Players came and went during the tour. Promising hopefuls proved disappointing. Unheralded players looked better than anticipated. In the States, Eddie Jeremiah held himself carefully aloof from his squad. "I don't want to get too close to them yet," the U.S. coach, on leave from Dartmouth College, said. "A lot of them are going to be cut before we get to Europe, and if you're too friendly with them it can affect your judgment. When we get to the final squad, the 17 men we'll take across, then I'll get close. Then we have to become a team." During the long trips, and hurried meals, the few veterans of international competition told their less experienced comrades what it would be like at Innsbruck.

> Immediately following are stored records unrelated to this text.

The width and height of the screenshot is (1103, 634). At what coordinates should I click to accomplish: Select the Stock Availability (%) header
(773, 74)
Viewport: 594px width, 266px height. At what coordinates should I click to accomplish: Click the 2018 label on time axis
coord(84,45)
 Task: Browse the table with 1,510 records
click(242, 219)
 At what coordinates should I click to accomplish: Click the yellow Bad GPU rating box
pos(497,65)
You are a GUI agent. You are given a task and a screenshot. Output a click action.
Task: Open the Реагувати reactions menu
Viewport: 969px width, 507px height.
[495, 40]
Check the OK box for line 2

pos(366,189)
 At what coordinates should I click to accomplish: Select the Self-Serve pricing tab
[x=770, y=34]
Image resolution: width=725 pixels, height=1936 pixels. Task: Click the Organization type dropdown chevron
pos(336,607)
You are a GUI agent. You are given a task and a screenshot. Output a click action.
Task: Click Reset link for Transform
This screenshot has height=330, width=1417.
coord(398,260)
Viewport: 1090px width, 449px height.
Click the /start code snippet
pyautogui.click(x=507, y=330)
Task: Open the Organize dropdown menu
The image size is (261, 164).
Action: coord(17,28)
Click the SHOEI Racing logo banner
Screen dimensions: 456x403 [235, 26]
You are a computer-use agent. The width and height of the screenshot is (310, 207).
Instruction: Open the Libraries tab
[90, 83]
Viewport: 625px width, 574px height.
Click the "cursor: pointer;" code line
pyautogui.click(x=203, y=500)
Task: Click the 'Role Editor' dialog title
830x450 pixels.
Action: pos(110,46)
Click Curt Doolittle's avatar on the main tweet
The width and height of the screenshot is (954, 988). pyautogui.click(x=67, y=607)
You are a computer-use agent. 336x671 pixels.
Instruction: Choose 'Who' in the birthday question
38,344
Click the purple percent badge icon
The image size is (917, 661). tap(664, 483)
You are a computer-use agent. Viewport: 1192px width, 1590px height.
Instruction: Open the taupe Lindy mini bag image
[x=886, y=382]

"You think you get excited during a game here. Wait till you hear that crowd whistling at you in Europe. They really gave it to us in Germany. We hit a couple of guys, and they got on us."

"The Canadians left a trail through Sweden. The Swedes were sore. Big headlines in the papers calling the Canadians dirty players."

"Stay close to the Swedes. They can't take it. But those Russians. You've never seen anything like those Russians, the way they skate, the way they pass!"

"In 1961 the Canadians bodychecked the Russians for 10 straight minutes at the start of the game. They didn't even try for the nets. Then the Russians tried to do it, but they didn't know how. They started getting penalties."

"Those Czechs can be good. Give them a goalie, that's all. They play good, rough hockey."

Walter Bush, the Minneapolis lawyer and hockey nut who, as general manager of the 1964 team was largely responsible for recruiting the squad, arranging the exhibition schedule, working out a budget, raising the money and taking abuse for everything that went wrong, said one night in the team bus, as it plowed its way through a Wisconsin snowstorm a couple of hours after midnight, "It's an awful lot of work. But hockey is a game I like very much. It's meant a lot to me, and I feel that whatever I can do for it in return I owe to it. I hope this team will do well in the Olympics. It's going against very tough opposition. The Russians are No. 1. You can put the Canadians, the Czechs, the Swedes and the U.S. in a hat for second. If we get a couple of good breaks, we could do it. We'll probably finish fifth. If we finish lower than that, I'll be disappointed. And I hope, I hope we do better."

In Europe the squad began to see what it would be up against in Innsbruck. The Americans had defeated the Czechs in an exhibition game in Chicago in December, but in Czechoslovakia in January they lost three straight times and later on they looked unimpressive as they beat a mediocre Swiss team. But they had played a staggering amount of hockey in two months and could have been slightly stale. Eddie Jeremiah said in Switzerland, "They're just going through the motions. Let's hope they rise to the occasion when they play the big boys in Innsbruck."

Bill Reichart said, "It's a long grind. I got home once or twice before we left for Europe, but overall I'll be away from my wife and kids for 10 weeks. A long time. But I'm an amateur hockey player, and the most important competition an amateur can ever be in is the Olympic Games. It's worth the trouble. It's quite an honor. I hope we live up to it."

PHOTO

Splitting a pair of Czechoslovakian defenders and trailed by teammate Roger Christian, U.S. Team Captain Bill Reichart drives toward the Czech goal. In this pre-Olympic game, played in Chicago, the Americans upset the Europeans 6-4 and stimulated hopes that in Innsbruck the underdog U.S. squad might repeat its stunning 1960 Olympic victory.